【26】移送の完了、転院成る
移送当日までに、母に面会し、転院することを伝えると「退院だね」と勝手に喜んでいました。「退院とはいっても、すぐ入院するのだから、そんなに喜ぶような話ではない」とは言いましたが、あまり理解していないようでした。
移送当日、書類の手続きを受け付けで終え、病棟に向かって母を迎えに行きました。
私服の看護師さんが待機しており、ソーシャルワーカーの方と一緒に駐車場に向かいました。
病院が持っているワゴン車が来るのかと思っていたら、普通の車が来て、初めてお会いするもうひとりのソーシャルワーカーの方が運転する、ということでした。
要するに、病棟とソーシャルワーカーの間で綱引きがあり、どうにも解決できなかったのでソーシャルワーカーのチームで対応する、ということになったのでしょう。
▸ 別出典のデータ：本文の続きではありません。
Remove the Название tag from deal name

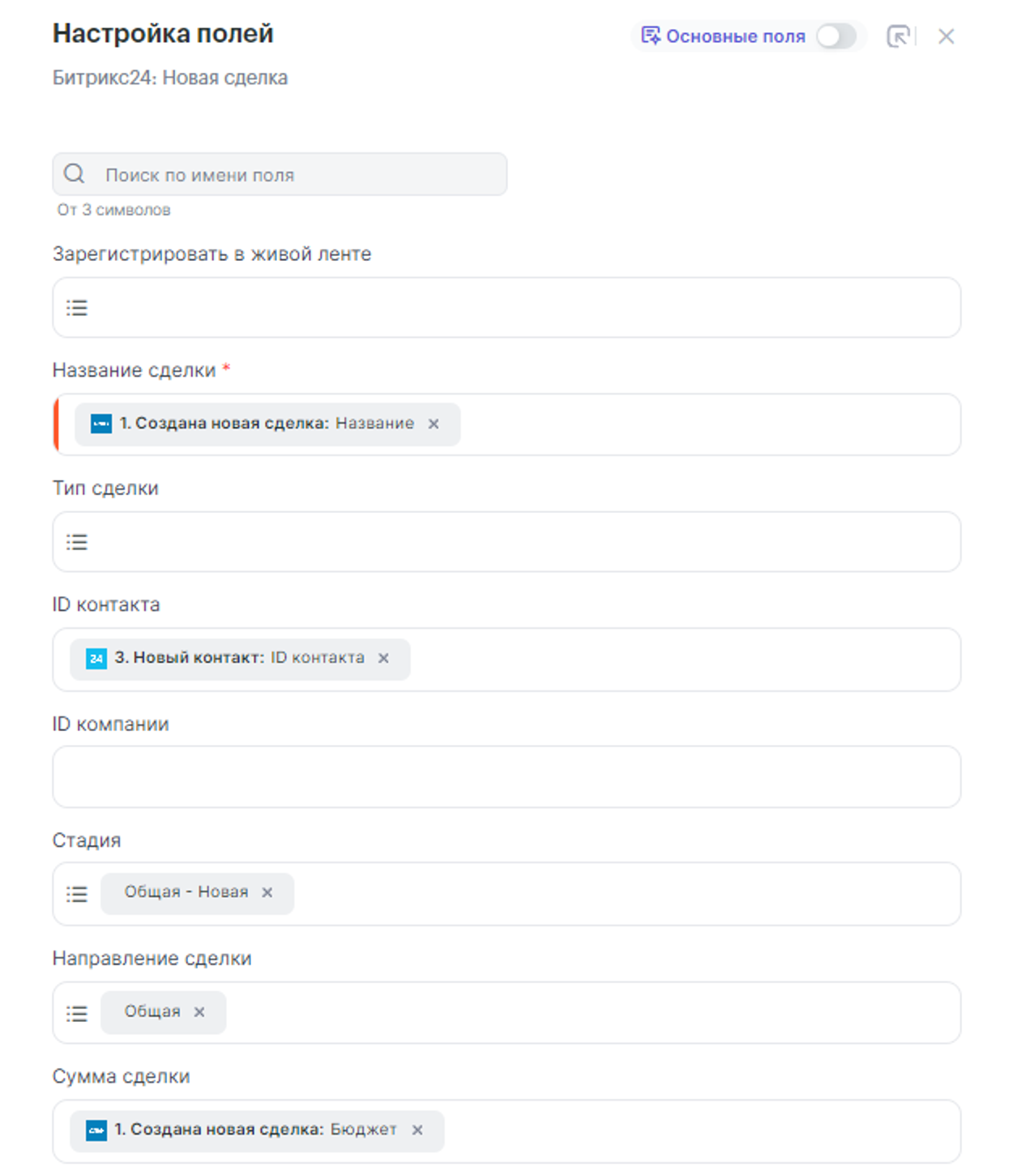point(434,424)
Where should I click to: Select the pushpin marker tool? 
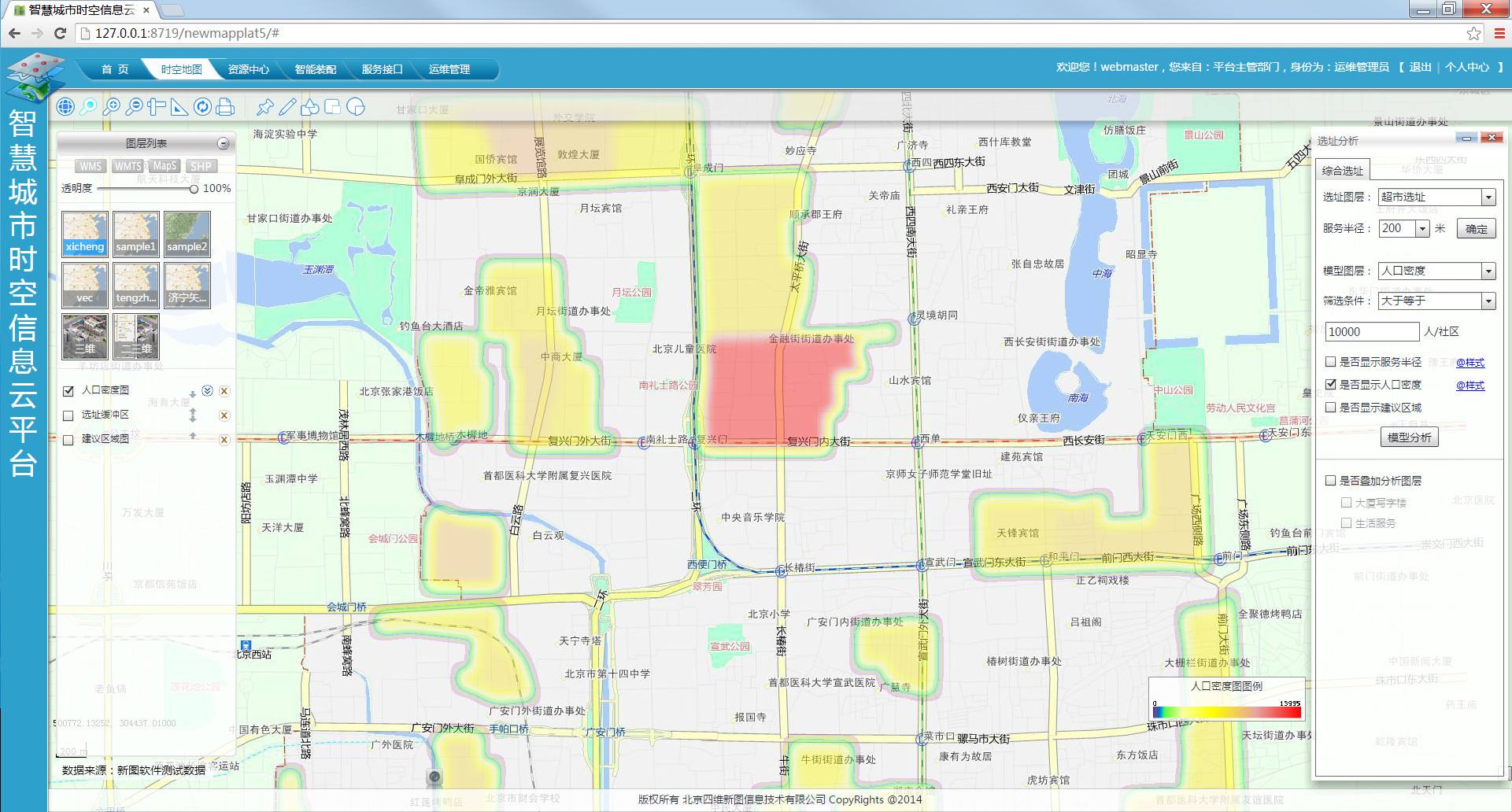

車もそのソーシャルワーカーの方のものでした。2列シート、ハッチバックの5人乗りであり、少し不安でしたが、しかたがありません。
結局、その初対面のソーシャルワーカーの方が運転し、助手席にわたし、母の両隣に看護師と担当のソーシャルワーカーが乗る、という布陣で病院を出発しました。
担当のソーシャルワーカーの方が隣に座る、という点には、もうこだわる気もなくなっていました。
結果的には、思っていたよりも担当のソーシャルワーカーの方と母は親密そうで信頼関係があるようであり、よかったように思います。
山道を走る道中、看護師の方と担当のソーシャルワーカー、運転手のソーシャルワーカーの方が代わる代わる母の相手をして、うまく会話を繋ぎながら、ときどき「どこに行くの?」と不安そうにする母の気を逸らしていました。
内心、さすがにプロフェッショナルだな、と感心していました。
転院先の病院に着くと、あらかじめお願いしていたとおり、あちらの看護師さんが1人迎えに来てくれて、つつがなく診察室に母を連れていくことができました。
また入院する、ということがわかって母は悲しそうにしており、「こんな話は聞いていない」などと言っていました。
新しい病院は広くてきれいで、自然の中にあって静かで、内科や歯医者も常設されてあり、前の病院よりは遥かに環境が良いのを見て選んだのです。
男女別の病棟で、スタッフも医者以外はみな女性で、安心です。
そうしたことを改めて説明して、納得してもらいました。
もとの病院の方たちは、転院先の病院の方の簡単な引き継ぎをして、しばらくして帰って行きました。
お世話になった感謝を込めて、菓子折りの一つでも用意しておくべきだった、とあとになって気づきましたが、タイミングを逸しました。
諸事に頭がいっぱいで、そうしたことに考えを及ばせる余裕がありませんでした。
ともかく、またしても移送の壁にぶち当たりながらも、無事、転院を成功させることができたのです。